- [ACTIVITY] Copy exactly the lines from the line holding "The width and" through the end of the material, and no others; pictures stay out.
===
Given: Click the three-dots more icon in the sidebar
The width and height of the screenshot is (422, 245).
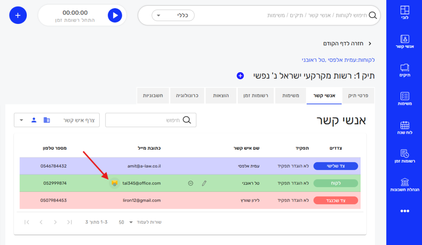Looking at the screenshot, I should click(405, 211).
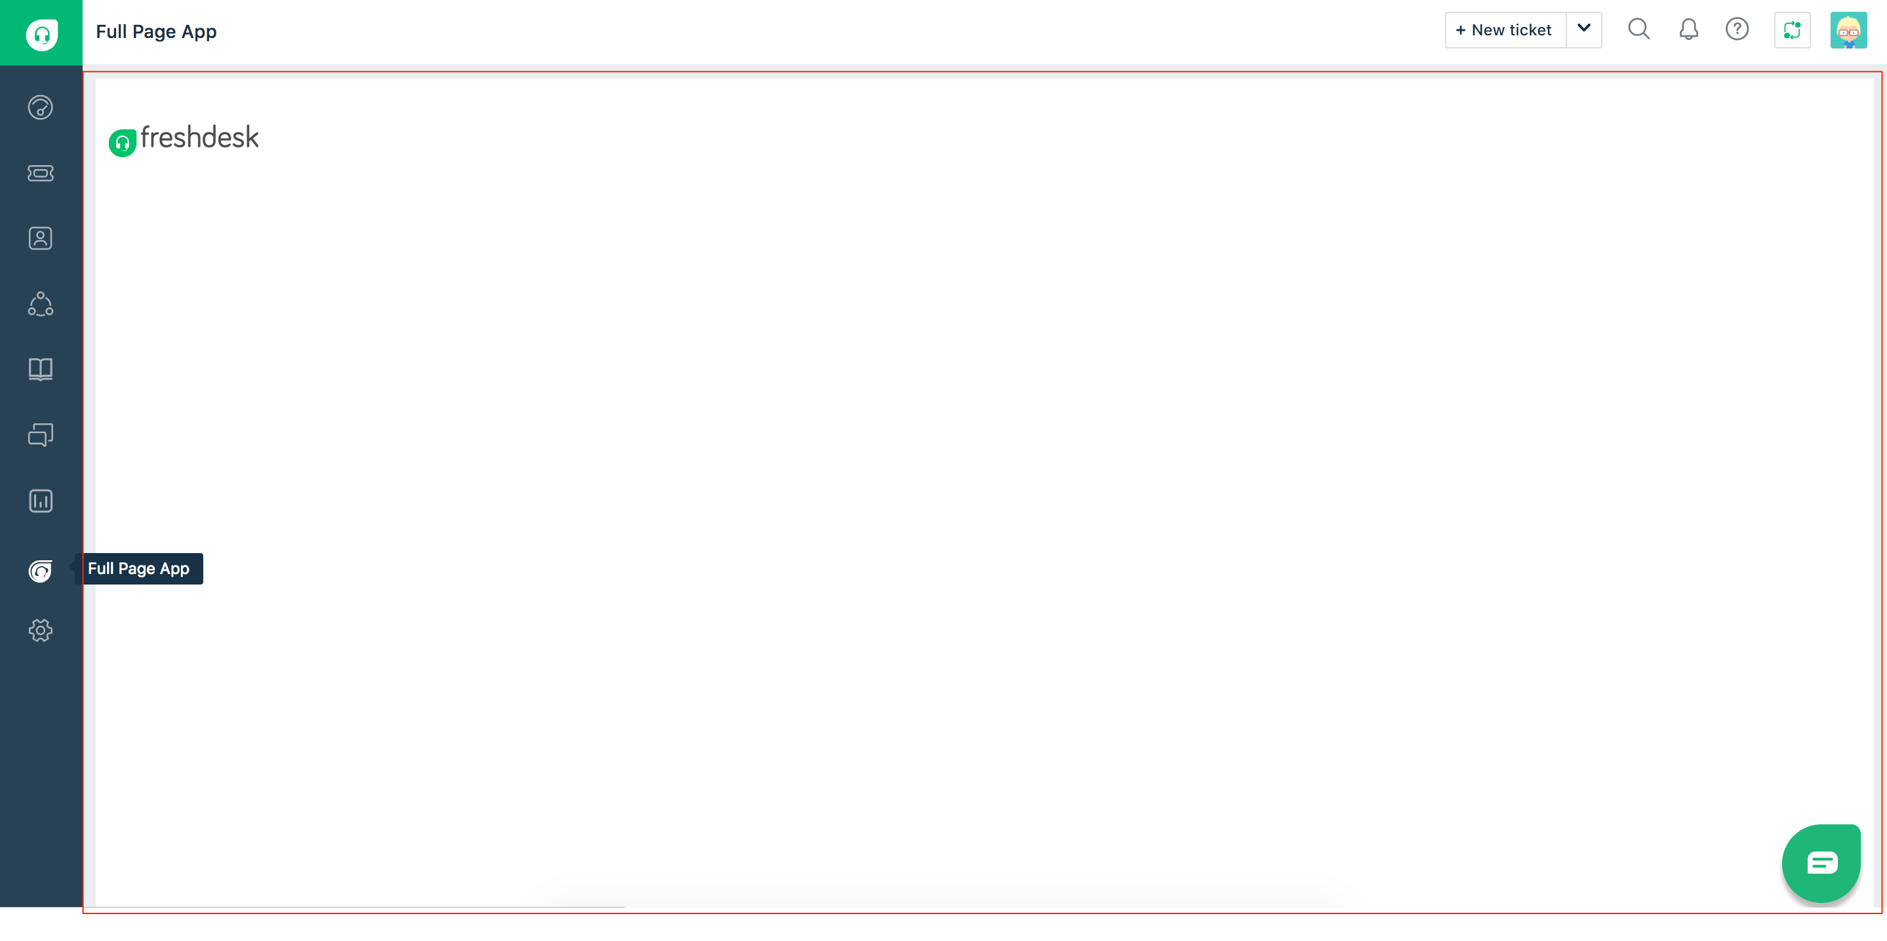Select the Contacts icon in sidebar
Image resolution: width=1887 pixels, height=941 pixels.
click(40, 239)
===
- [ANSWER TO THIS PROBLEM]
The width and height of the screenshot is (422, 245).
Looking at the screenshot, I should click(405, 211).
Select the Contacts icon in sidebar
Image resolution: width=1887 pixels, height=941 pixels.
click(40, 239)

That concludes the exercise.